» Data to process:
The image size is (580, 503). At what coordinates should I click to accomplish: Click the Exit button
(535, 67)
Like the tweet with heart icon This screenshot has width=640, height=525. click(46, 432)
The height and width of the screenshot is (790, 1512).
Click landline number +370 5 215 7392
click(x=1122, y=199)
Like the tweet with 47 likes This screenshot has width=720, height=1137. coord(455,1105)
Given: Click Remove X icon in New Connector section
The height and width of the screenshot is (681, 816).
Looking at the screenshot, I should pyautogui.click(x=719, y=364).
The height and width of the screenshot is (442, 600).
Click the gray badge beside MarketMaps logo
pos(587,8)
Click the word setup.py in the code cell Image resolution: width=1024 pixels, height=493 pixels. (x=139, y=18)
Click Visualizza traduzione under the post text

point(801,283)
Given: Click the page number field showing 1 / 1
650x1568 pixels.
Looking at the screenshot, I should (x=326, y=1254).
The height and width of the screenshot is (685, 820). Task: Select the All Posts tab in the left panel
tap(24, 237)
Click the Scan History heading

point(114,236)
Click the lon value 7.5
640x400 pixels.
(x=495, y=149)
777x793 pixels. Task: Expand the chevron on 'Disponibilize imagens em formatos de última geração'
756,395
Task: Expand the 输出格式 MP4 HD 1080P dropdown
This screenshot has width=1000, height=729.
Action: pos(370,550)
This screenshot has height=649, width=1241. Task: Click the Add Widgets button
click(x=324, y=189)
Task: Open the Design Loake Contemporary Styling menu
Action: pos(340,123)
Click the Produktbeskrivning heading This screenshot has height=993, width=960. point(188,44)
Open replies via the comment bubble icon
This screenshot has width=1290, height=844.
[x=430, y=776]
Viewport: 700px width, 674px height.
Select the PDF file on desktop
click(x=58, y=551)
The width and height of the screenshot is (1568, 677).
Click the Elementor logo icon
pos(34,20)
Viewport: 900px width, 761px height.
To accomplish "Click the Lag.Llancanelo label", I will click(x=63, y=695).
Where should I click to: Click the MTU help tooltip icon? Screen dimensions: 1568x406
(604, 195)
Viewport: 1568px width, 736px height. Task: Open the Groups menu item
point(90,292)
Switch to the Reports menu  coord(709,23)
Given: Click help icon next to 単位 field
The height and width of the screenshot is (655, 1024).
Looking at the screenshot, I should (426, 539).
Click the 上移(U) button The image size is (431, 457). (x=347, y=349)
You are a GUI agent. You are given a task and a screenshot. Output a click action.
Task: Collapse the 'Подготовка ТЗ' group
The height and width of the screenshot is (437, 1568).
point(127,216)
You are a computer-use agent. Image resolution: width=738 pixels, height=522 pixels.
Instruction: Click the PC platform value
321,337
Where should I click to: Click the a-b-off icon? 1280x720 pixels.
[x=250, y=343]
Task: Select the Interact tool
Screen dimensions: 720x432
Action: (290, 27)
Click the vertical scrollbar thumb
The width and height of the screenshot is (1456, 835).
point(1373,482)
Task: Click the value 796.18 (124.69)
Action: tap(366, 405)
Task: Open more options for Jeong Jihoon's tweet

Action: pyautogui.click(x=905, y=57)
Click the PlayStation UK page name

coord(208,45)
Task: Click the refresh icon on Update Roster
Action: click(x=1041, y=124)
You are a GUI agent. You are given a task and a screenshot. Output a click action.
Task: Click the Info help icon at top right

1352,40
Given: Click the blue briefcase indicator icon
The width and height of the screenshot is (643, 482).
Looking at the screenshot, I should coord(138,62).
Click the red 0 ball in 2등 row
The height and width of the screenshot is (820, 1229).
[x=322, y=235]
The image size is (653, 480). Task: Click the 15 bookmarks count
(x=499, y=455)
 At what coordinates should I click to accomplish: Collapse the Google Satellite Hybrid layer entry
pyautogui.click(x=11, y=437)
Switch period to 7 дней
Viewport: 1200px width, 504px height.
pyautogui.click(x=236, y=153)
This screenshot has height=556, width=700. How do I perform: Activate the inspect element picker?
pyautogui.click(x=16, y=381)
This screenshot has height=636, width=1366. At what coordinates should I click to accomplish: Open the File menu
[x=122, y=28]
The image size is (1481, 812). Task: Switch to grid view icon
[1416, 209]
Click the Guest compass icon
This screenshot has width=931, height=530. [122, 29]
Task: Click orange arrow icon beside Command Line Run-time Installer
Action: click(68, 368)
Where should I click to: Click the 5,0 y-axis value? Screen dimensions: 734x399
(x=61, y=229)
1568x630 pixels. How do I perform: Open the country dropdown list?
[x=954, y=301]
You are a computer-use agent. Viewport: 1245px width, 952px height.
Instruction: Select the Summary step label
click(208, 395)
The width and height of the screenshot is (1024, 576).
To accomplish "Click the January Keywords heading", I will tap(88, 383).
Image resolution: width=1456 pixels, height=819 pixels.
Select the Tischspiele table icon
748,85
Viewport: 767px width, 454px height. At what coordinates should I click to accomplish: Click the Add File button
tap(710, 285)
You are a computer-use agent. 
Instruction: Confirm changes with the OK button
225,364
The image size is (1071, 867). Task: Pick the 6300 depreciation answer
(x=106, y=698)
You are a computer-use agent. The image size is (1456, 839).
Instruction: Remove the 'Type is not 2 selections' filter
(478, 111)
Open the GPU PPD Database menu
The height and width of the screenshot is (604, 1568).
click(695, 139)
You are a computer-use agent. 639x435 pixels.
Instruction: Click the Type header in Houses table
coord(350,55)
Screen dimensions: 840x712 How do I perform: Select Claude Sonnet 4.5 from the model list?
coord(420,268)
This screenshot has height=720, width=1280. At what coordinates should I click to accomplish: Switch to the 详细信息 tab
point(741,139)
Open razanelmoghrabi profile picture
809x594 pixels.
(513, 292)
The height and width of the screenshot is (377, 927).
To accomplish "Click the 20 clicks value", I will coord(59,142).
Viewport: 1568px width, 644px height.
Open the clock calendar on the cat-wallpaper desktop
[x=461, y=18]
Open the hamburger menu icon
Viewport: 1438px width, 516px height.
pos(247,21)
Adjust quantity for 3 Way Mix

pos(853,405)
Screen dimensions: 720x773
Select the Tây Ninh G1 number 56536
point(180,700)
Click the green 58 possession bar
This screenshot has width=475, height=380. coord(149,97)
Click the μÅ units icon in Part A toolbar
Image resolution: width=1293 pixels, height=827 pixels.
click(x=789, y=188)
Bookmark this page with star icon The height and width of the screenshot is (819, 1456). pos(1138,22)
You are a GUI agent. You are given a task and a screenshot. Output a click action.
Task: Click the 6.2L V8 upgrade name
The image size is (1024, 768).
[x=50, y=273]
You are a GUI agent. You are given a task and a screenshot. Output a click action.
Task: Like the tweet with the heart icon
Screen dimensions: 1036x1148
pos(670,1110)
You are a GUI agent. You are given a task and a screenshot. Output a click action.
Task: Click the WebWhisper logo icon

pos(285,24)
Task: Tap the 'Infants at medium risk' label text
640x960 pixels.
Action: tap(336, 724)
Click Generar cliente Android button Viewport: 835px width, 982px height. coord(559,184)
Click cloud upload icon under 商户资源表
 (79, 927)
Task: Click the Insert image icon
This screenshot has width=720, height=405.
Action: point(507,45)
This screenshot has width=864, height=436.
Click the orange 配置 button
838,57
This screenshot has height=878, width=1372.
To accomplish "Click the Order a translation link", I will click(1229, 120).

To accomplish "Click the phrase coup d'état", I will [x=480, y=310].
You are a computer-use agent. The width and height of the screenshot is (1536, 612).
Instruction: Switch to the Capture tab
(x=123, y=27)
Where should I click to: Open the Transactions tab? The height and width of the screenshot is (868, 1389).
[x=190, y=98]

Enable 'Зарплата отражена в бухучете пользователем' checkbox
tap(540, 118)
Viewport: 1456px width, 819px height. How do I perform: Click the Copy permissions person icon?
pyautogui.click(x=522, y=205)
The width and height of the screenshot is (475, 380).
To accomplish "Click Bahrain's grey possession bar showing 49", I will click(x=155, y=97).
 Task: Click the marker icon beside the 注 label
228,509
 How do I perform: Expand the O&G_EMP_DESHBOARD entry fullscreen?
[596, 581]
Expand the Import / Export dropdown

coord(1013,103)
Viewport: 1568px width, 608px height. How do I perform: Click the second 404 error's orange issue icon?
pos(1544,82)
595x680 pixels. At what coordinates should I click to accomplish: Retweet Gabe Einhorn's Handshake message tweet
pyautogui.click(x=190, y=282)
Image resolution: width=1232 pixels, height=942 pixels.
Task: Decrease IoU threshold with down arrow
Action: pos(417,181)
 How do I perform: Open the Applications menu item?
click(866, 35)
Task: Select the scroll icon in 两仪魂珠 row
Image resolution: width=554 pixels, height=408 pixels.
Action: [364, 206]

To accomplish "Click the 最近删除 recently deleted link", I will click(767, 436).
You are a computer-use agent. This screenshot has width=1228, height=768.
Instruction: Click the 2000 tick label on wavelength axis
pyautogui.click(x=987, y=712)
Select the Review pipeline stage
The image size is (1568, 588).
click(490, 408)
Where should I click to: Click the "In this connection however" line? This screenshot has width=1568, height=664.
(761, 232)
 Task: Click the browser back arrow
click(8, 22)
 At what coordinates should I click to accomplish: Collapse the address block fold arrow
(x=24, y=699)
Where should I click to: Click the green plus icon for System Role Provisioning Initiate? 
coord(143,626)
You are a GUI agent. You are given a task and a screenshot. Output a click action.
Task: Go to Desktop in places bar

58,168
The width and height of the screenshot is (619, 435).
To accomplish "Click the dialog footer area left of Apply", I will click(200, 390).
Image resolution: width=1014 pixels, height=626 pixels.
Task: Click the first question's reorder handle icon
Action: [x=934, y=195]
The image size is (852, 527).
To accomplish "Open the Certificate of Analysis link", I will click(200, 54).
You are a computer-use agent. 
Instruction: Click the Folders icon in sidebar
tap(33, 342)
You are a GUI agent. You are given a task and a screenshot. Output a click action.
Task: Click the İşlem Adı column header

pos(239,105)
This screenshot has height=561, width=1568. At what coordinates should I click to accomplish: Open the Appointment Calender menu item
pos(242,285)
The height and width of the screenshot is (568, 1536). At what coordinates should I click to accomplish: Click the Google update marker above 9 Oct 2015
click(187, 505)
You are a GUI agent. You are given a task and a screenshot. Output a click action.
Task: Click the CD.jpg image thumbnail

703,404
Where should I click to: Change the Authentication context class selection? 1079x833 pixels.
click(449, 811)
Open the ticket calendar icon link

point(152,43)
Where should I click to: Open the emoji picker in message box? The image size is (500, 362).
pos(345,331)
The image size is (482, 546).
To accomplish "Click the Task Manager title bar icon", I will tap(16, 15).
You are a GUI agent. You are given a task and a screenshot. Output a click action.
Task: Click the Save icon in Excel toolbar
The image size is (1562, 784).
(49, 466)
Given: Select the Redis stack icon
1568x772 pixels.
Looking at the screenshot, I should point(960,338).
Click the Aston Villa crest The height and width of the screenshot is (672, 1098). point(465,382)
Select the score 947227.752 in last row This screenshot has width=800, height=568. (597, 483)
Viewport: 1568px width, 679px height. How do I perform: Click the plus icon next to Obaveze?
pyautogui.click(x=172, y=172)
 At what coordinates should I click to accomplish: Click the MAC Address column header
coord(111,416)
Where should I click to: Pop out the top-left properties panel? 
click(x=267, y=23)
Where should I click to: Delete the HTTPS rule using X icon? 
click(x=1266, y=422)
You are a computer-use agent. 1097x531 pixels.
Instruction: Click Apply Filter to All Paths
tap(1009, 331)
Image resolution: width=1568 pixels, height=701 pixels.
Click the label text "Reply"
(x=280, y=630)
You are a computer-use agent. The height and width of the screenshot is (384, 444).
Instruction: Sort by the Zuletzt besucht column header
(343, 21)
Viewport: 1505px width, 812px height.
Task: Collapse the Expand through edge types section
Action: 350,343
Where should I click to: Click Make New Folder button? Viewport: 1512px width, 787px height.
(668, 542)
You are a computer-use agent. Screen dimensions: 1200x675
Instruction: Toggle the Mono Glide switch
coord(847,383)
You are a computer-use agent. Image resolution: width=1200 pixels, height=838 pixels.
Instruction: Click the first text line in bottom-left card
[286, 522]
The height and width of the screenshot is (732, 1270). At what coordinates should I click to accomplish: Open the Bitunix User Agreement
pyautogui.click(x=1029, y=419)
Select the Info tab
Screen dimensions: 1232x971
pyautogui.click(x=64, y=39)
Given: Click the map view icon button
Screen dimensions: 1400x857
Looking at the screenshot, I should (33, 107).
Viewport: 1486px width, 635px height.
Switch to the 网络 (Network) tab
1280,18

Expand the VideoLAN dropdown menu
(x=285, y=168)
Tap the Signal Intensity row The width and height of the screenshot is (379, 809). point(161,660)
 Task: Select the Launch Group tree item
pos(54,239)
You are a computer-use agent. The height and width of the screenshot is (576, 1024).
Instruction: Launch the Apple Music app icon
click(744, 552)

» What you need to do:
Copy the rows from the line with "This screenshot has width=864, height=436." up to and including the line with "will [x=480, y=310].", keeping every request, and add 41 to each coordinate in the answers.

» Response:
This screenshot has width=864, height=436.
Click the orange 配置 button
879,98
This screenshot has height=878, width=1372.
To accomplish "Click the Order a translation link", I will click(1270, 161).

To accomplish "Click the phrase coup d'état", I will [x=521, y=351].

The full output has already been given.